# [TEXT TO READ]
»»
Mr. Jelinek describes the opportunistic buyers as those who are firm with their offer but less aggressive than the extreme low ballers.

On a property with an asking price of $1.5-million, for example, an opportunistic buyer might offer $1.275-million. When Mr. Jelinek says he’ll take the offer to the seller, the buyer emphasizes that he or she is not willing to negotiate and that the offer is firm.

Listing agents often snub an unacceptable offer with a dismissive, “I don’t think this property is for them.”

New properties landed on the market in September, but inventory was light compared with some previous years.

Mr. Jelinek notes that parents were busy getting children back to school and signed up for fall activities. In some areas of midtown, he expects more listings to land on the market following the Jewish holidays of Rosh Hashanan and Yom Kippur.

“A lot of people wait until the holidays are over,” he says. “I have clients that are holding off until October.”

When the time comes to set an asking price, Mr. Jelinek shows sellers recent sale prices for comparable properties, he says. In a declining market, they should not expect to exceed those recent benchmarks.

Unrealistic sellers, however, face the risk of the property becoming stale if they go through a series of reductions, he points out.

“It can sometimes lead to death by 1,000 slashes. It’s not fun to go down that path,” Mr. Jelinek says.

In an unforgiving market, by the time the sellers realize they’re not getting the $1.5-million they were aiming for, they may find the $1.3-million they could have received has slipped to $1.2-million, he points out.

Farah Omran, economist at Bank of Nova Scotia, says the national market – heavily tilted in favour of sellers in the past – is now in balanced territory. The recalibration in the housing market has so far been a reasonably orderly and welcome process, in Ms. Omran’s opinion.

According to the Canadian Real Estate Association, the national average sale price in August stood at $637,673 after hitting a high water mark of $816,720 in February.

Higher mortgage rates and other factors have led to less demand for homes, Ms. Omran says, pointing to buyers who advanced their plans to buy in 2021.
««
# [SUPPLIED MATERIAL]
»»
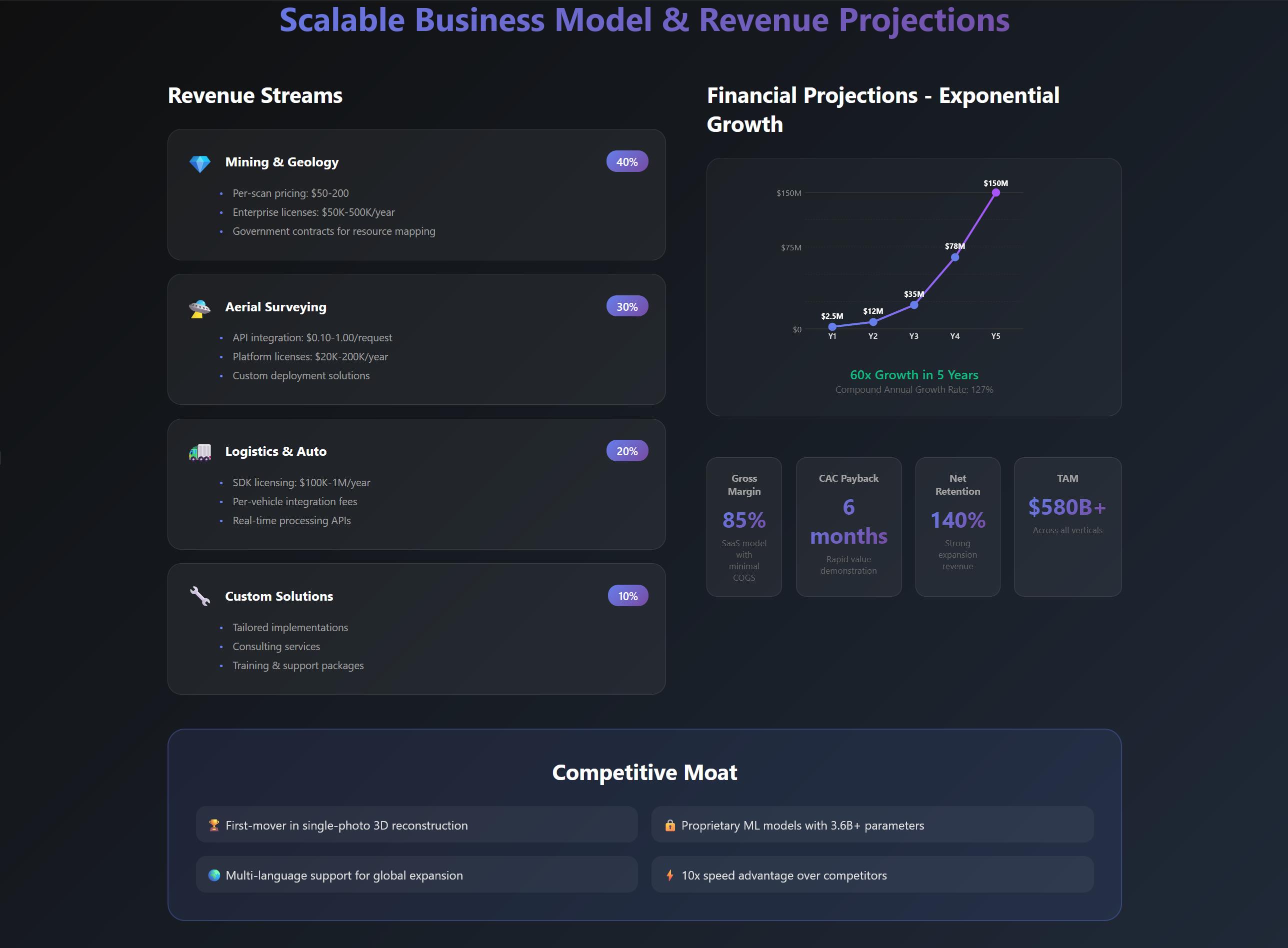
Task: Click the $78M point on the growth chart
Action: (x=955, y=258)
««
# [TASKS TO PERFORM]
[1] List every distinct dollar amount that appears in the housing market article.
[2] According to the Canadian Real Estate Association, as cited in the housing market article, what was the national average sale price in August?
[3] Carry on writing the housing market article from where it stops.
The listing that comes after the housing market article is separate material and has nothing to do with it.

# [ANSWER SET]
[1] $1.5-million, $1.275-million, $1.3-million, $1.2-million, $637,673, $816,720

[2] $637,673

[3]
She expects housing markets across the country to continue to moderate into next year.

“The speed at which the moderation is occurring might seem alarming right now,” she says, but once attitudes adjust, she predicts a less disquieting pace of adjustment.

Tanya Rocca, agent with Royal LePage Burloak Real Estate Services, says an increase in inventory is giving buyers more selection in the Burlington, Ont., area, but many are still hesitant.

A flurry of sales at the end of August gave way to a more steady pace in September, she says.

According to the Realtors Association of Hamilton-Burlington, sales increased 11.7 per cent in August from July. Compared with August, 2021, sales fell 24 per cent.

The average price in the region was $858,405 in August, which marks a 2.3-per-cent dip from July and a 2-per-cent increase from the same month last year.

Ms. Rocca says many of the transactions in August came as buyers tried to use their pre-approved mortgage agreements before they expired and interest rates continued to rise.

Early in September, the Bank of Canada raised its key interest rate by three-quarters of a percentage point to 3.25 per cent. Bay Street economists are forecasting another hike this month.

Ms. Rocca says some buyers are waiting for a further reduction in prices but she doesn’t anticipate a large crash. So far the decrease in prices has not offset the increase in rates for most people.

“It’s not like if you wait you’re going to get some massive deal,” she says. “The problem is whether you have the ability anymore.”

Ms. Rocca points out that many buyers who purchased homes in recent years did so with gifts from family.

Some aspiring first-time buyers today may have help, but also anxiety about making mortgage payments.

“It’s one thing to have the down payment. It’s a whole other thing to carry the home,” Ms. Rocca says.

Another cohort is worried about renewing a mortgage at a higher rate when the current term is up.

“It’s a scary notion for some people.”

Ms. Rocca says many potential sellers have a negative mindset when they hear that prices have dropped between 25 and 30 per cent over the past six months. But the market had an unsustainable run-up with a gain of about 60 per cent in some areas over the past couple of years.

Many sellers are accepting that giving up some of the gain isn’t so bad given the longer-term appreciation, she says.

“They’re calling because they want to talk. They want to understand what’s going on,” she says. “They are making plans.”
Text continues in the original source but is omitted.